Hay
una vieja canción de Serrat que siempre me conmovió: “Juan y José”. Es una de
esas canciones que hablan de personas que, a pesar de tener inclinaciones muy distintas ante
la vida, se quieren… se aman. Para Juan el mundo está siempre por estrenarse,
desde que vio el horizonte no duerme tranquilo…; José parece amar sólo su
tierra, le basta ella para pensar el mundo… Es que hay quienes son más
proclives al flujo, a los transportes, a los cambios, al nomadismo; y otros a
echar raíces, más apegados, con un mayor deseo de radicación… un sentido más
sedentario. No es que existan estos sujetos en formas puras, lo sabemos, pero
es cierto que unos aman más la ruta que el hogar, así de simple.
Sedentarismo
y nomadismo se han mitologizado como dos formas de estar en el
mundo: el pastor y el agricultor. Como arquetipos, esta oposición puede uno
advertirla desde el neolítico hasta la actualidad.
Los
pastores si responden a algunas reglas comunitarias, son muy básicas; en tanto
que los segundos, se instalan, construyen, edifican, no sólo casas sino un
sistema social más complejo (el estado y la Ley, las iglesias). Si seguimos el
razonamiento llegaríamos a una expresión que podría decir algo así: “el nómada
inquieta a los poderes, es incontrolable, es la elección libre imposible de
seguir, de fijar, de asignar” (Michel Onfray), de pagar impuestos, de
registrar. Esta oposición arquetípica (sedentario-nómada) está ya en la Biblia:
Caín y Abel. Estos hermanos viven una tragedia, el primero agricultor, el
segundo pastor.
La
historia bíblica acentúa esa oposición porque si el agricultor mata al
pastor, Dios lo “condena”, si, lo condena a ser un errante.
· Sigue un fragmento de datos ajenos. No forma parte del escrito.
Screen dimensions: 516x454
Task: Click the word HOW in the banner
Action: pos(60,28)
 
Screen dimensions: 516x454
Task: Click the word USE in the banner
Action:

Es decir, el ser nómada, el movimiento, el estar “sin raíces”, es el castigo…” El viajero empedernido parece proceder de la raza de Caín”. “La
ausencia de casa, de tierra, de suelo supone, antes bien, un gesto inapropiado,
una pena causada a Dios”. Puede que sea esta razón mitológica, cultivada por
siglos, la razón por la cual judíos, zíngaros, romanís, gitanos, bohemios,
calós y todas las gentes de los caminos saben que se les ha querido
sedentarizar, o inclusive se les ha condenado: “El viajero desagrada al Dios de
los cristianos” pero también a príncipes y reyes…
Onfray
da vueltas, pero llega a decirlo clara y directamente: “Todas las ideologías
dominantes ejercen su control, su dominación, entiéndase su violencia, sobre el
nómada”. Y más aún los totalitarismos modernos que han sentado su identidad
sobre nacionalismos y sobre identidades que se construyen arraigadas como
raíces. Los otros son inasimilables, así se comienza con la obligatoriedad de
una residencia y se termina con el gaseo o el Gulag. De igual manera el
capitalismo sin más condena la errancia, ya que se trata de sujetos que no son
fácilmente asimilables al mercado. Cuál es el castigo hacia ellos?: “Los
puentes, la calles, las aceras, las bocas de los metros, las bodegas, las
estaciones, los bancos: el envilecimiento de los cuerpos y la imposibilidad de
un refugio, de un reposo”.
El
viajero empedernido ciertamente no es un nómada, pero algo tiene de él. Hay un
cierto aire de familia entre ambos. El viajero empedernido siente algo de
eso…va cultivando relaciones y experiencias, sin territorio, aquí y allá, la experiencia y afectividad desterritorializada lo enorgullece. Gusto por el movimiento,
pasión por el cambio, independencia furiosa, pasión por la improvisación, ama una autonomía que siente como sagrada…y claro… un viajero empedernido tiene
entonces cuentas pendientes con las bases del sedentarismo: el trabajo, la
familia y la Patria. El viajero empedernido, quien más quien menos, pertenece a
esa larga genealogía de los nómadas.
Reflexiones en torno al libro de Michel Onfray, "Teoría del viaje". Ed. Taurus. Buenos Aires, 2017.